### WORK TO BE COMPLETED
What lines of the data include the string "arrangementen"? Copy them all.
[MATERIAL FOR THE TASK Boundary: Start]
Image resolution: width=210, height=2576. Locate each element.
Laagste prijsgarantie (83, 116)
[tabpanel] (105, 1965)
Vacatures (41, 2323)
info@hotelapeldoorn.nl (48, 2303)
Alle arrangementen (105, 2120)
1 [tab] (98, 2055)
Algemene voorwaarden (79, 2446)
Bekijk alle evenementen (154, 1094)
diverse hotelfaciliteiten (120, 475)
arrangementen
[MATERIAL FOR THE TASK Boundary: End]
### ANSWER BOX
Alle arrangementen (105, 2120)
arrangementen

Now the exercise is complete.